Foxrocs's Howling Wolf Page-Brother Wolf

Brother Wolf

It is no longer possible to trace the relationship between wolves and humankind to its origins, but it probably extends back at least two million years. Even then, wolves lived much as they do today, and our far-distant ancestors may have watched them running single file through the trees, hunting hoofed animals on green prairies and bearing their pups in the comfort of sand dens. Indeed, our ancestors may have followed a similar way of life themselves, travelling in small family groupings and feasting on what they could kill. Sometimes, in ritual admiration, did these hunting people seek the wolf in themselves? Could this be why Neolithic artists sometimes sketched wolflikd images on the walls of their caves?

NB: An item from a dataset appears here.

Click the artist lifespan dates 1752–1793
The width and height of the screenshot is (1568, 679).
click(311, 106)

One indirect way of exploring these ancient connections is by studying the traditions of Native Americans. Obviously,the fact that contemporary Native elders maintain certain beliefs does not tell us unequivocally what their ancestors may have thought. Nor is there any reason to suppose that all traditional peoples have cherished the same ideas through the long span of human history. Still, Native cultures offer us a glimpse into the minds of hunting people, whose vision of the world is ancestral to us all.

At the Lowrie Museum in Berkeley, California, there is a small, toothy wooden mask that was crafted more than a hundred years ago by an Eskimo carver from Alaska. In the hands of a shaman, this evocative object became the means of acquiring the abilities of a wolf, particularly its skill as a hunter. According to Arctic ethnographer Knud Rasmussen, the base of the mask was a prayer for success at killing deer, while the edge represented "the whole power of the universe - sky, earth." These powers could be approached during the full moon in December, when the shaman donned the mask. "All that we desire," the people sang, could be achieved through union with the wolf.

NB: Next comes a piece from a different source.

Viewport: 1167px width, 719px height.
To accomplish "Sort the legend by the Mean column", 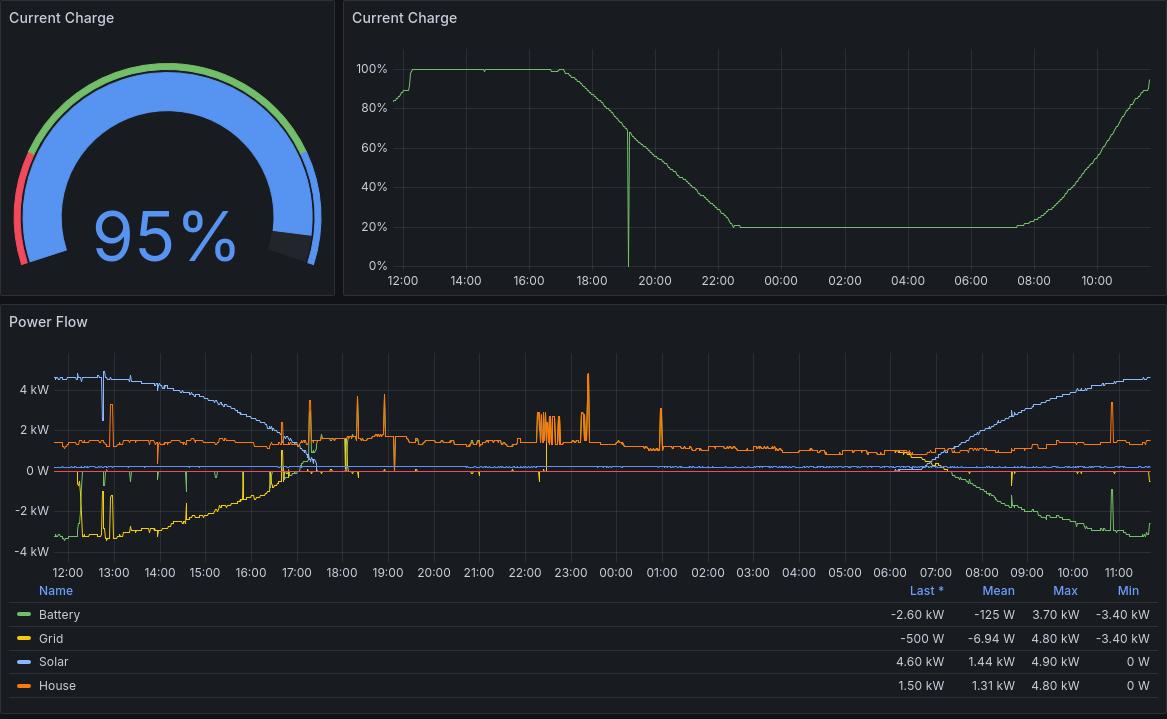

Half a continent to the south, the Pawnee (aboriginal people of the central United States) developed a language of hand signs. The signal for wolf was a U formed by the second and third fingers of the right hand, held beside the right ear and then brought forward. The same sign meant Pawnee.

The basis for the sympathy between human and animal hunters is not difficult to discern. In his book Hunters in the Barrens, anthropologist Georg Henriksen tells how the Naskapi people of Labrador search for caribou. Single file, the hunting party trots steadily away from camp, "keeping up the same speed hour after hour." They follow ridges and hilltops, scanning the landscape for prey. When they spot a herd, miles in the distance, they descend into the woods to approach it:

No words are spoken. Half running, every man takes the wind, weather, and every feature of the terrain into account, and relates it to the position of the caribou. Suddenly, one of the men stops and crouches, whistling low to the other men. He has seen the herd. Without a word the men scatter in different directions. No strategy is verbalized, but each man has made up his mind about the way in which the herd can best be tackled. Seeing the other men choose their directions, he acts accordingly.

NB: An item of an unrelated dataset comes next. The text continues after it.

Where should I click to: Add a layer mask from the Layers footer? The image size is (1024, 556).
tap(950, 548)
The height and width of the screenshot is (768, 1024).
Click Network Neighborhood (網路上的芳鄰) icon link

There could scarcely be a better description of the hunting behaviour of wolves.

The profound similarities between human and wolf have been celebrated in many Native American cultures for centuries. In some traditions, this kinship is believed to transcend even death, for in the spirit world, wolves are uniquely powerful. When they howl, are the spirits calling to us? According to Cree myth, it was Wolf who, after the great flood, carried a ball of moss round and round the survivors' raft, until the Earth reformed. THere is another story, too - a true one from Montana in the latter years of the nineteenth century - that tells how a Crow shaman named Bird-shirt used wolf spiritmedicine to treat a wounded warrior. His patient, Swan's-head, had been shot through the lungs in battle. Daubed with clay to resemble a wolf and carrying his ceremonial wolf skin, Bird-shirt danced. An eyewitness reported:

Suddenly the drums changed their beating. They were softer and much faster. I heard Bird-shirt whine like a wolf-mother that has young pups, and saw him trot, as a wolf trots around the body of Swan's-head, whinning continually, as a wolf mother whines to make her pups do as she wishes.

I was watching - everybody near enough was watching - when Swan's-head sat up. We then saw Bird-shirt sit down like a wolf, with his back to Swan's-head, and howl four times, just as a wolf howls four times when he is in trouble and needs help.

Bird-shirt continued to dance, to trot, to circle, to whine. He made movements with his wolf skin and, we are told, Swan's-head stood up, walked to the stream, stretched to release the black blood from his wounds and bathed in the water.